Whole Foods’ CEO and founder John Mackey is also a libertarian, and likened Obamacare to socialism and fascism.  He said “In fascism, the government doesn’t own the means of production, but they do control it — and that’s what’s happening with our health care programs and these reforms.” But he gets a pass from the left.  Why?  Well, it could be that his business is something the left loves, organic foods, but more likely, while he talks about his beliefs in smaller government, he doesn’t do much else.  Mackey’s 2012 political donations were in the low five figures.

On the other hand, the Koch Brothers dedicate a significant portion of their sizeable fortune to influencing the debate.  Their donations over the last 25 years have totaled somewhere between 20 million to infinity depending on whose numbers you believe.  They don’t deal with organic produce either.  No, their business is often literally dirty, and figuratively so if you’re a leftist.  While varied, most of Koch industries is concerned with petrochemicals – their extraction, refinement, and production into fuel and goods.  Not exactly warm and fuzzy stuff – but oh so necessary to fuel all of those plug-in cars we’re supposed to be using, and to fly Al Gore around the world to climate-change conferences.

The demonization of the Koch Brothers started in earnest with Jane Mayer’s 2010 New Yorker hit piece subtitled “The billionaire brothers who are waging a war against Obama.”  After that it has been open season on hating the brothers, with Senate Majority Leader Harry Reid, whose lengthy rantings against the Kochs on the Senate floor have become the stuff of legend, saying in February that they were “about as un-American as anyone I can imagine.”

Now, let’s stop for a moment and remember they have used their money – legally earned – to try and convince the public and elected officials that less government and fewer regulations are a better course for this country.  That’s what makes them evil.

Curiously enough, Jane Mayer’s article that started it all wasn’t her first about a billionaire’s extreme spending on politics and the outsize influence it has bought.  In 2004, also for the New Yorker, she wrote “The Money Man: Can George Soros’ millions insure the defeat of President Bush?”  While Mayer has certainly been interested and skeptical of individual big money donations in politics no matter the source, the same cannot be said of Reid or the rest of the lefties jumping on the anti-Koch bandwagon.  Soros may not have spent as much as the Koch’s, but he has spent tens of millions.

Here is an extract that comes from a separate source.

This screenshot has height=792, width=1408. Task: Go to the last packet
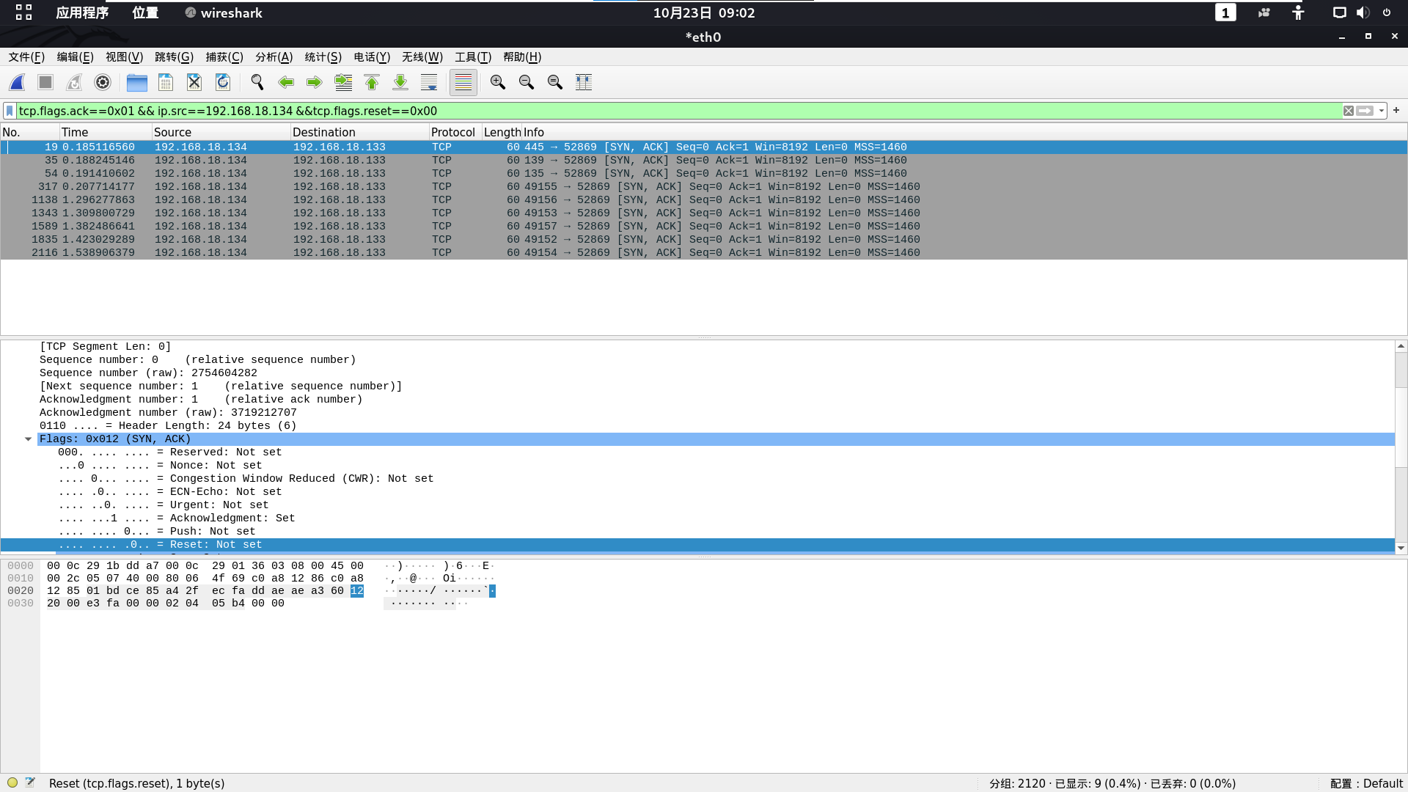coord(400,82)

Despite the fact that he made his money through the most undiluted form of capitalism – predicting the near future price for certain countries’ money – Soros bankrolls almost exclusively anti-capitalist, leftist causes.  That makes him not a rank hypocrite in the eyes of the left, but rather a noble defender of all that is good and holy, rather than “un-American.”

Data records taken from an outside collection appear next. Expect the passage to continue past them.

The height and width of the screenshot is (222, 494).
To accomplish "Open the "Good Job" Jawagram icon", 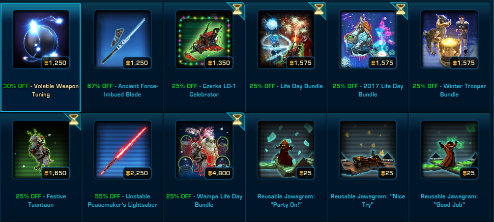I will 450,150.
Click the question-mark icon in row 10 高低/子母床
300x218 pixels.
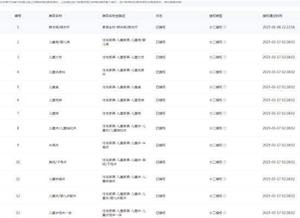pos(225,162)
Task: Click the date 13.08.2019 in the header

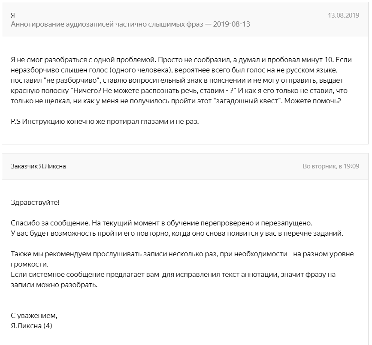Action: pyautogui.click(x=343, y=15)
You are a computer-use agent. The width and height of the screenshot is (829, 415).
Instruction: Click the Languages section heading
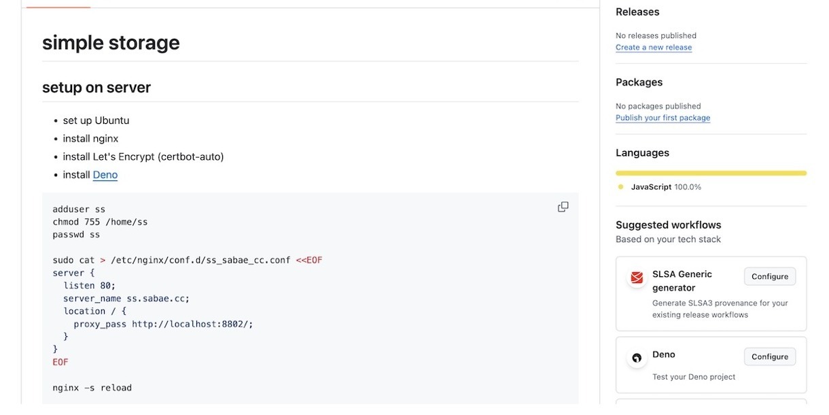[642, 153]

Forget the fact that the Kochs employ over 60,000 people, mostly in the U.S., since they are probably bad, evil, polluting people.  The couple hundred that work for Soros Fund Management are surely doing more for the world than the Koch folks.  The Kochs and Soros are duly entitled to their profits, but the ethics of the left, as applied here would seem to favor the Kochs’ high employment endeavors over the arbitrage profits of Soros.  But never mind that.

Tom Steyer is another billionaire who has avoided being “un-American.”  He also favors leftist causes and made his money by trading paper rather than making it.  Don’t hold your breath waiting for Reid to denounce Steyer’s pledge to spend $100 million on the 2014 elections.  He favors more regulation and government, so he is on the side of the angels.

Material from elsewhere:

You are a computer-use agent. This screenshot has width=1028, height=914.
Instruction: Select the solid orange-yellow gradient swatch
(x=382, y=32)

Pay attention next time you hear Harry Reid and his sycophants slam the Koch brothers – doubtless you won’t hear a substantive rebuke of the Kochs’ policy arguments.  No, you’ll get a hate the rich denunciation of the totals spent – as if somehow spending many millions on advertising has moral relevance and is not equally applicable to Soros, Steyer and other leftist moneybags.

The simple reality about collectivists’ obsession with the Kochs is that they put their money where their mouths are, and it is scaring the daylights out of the left.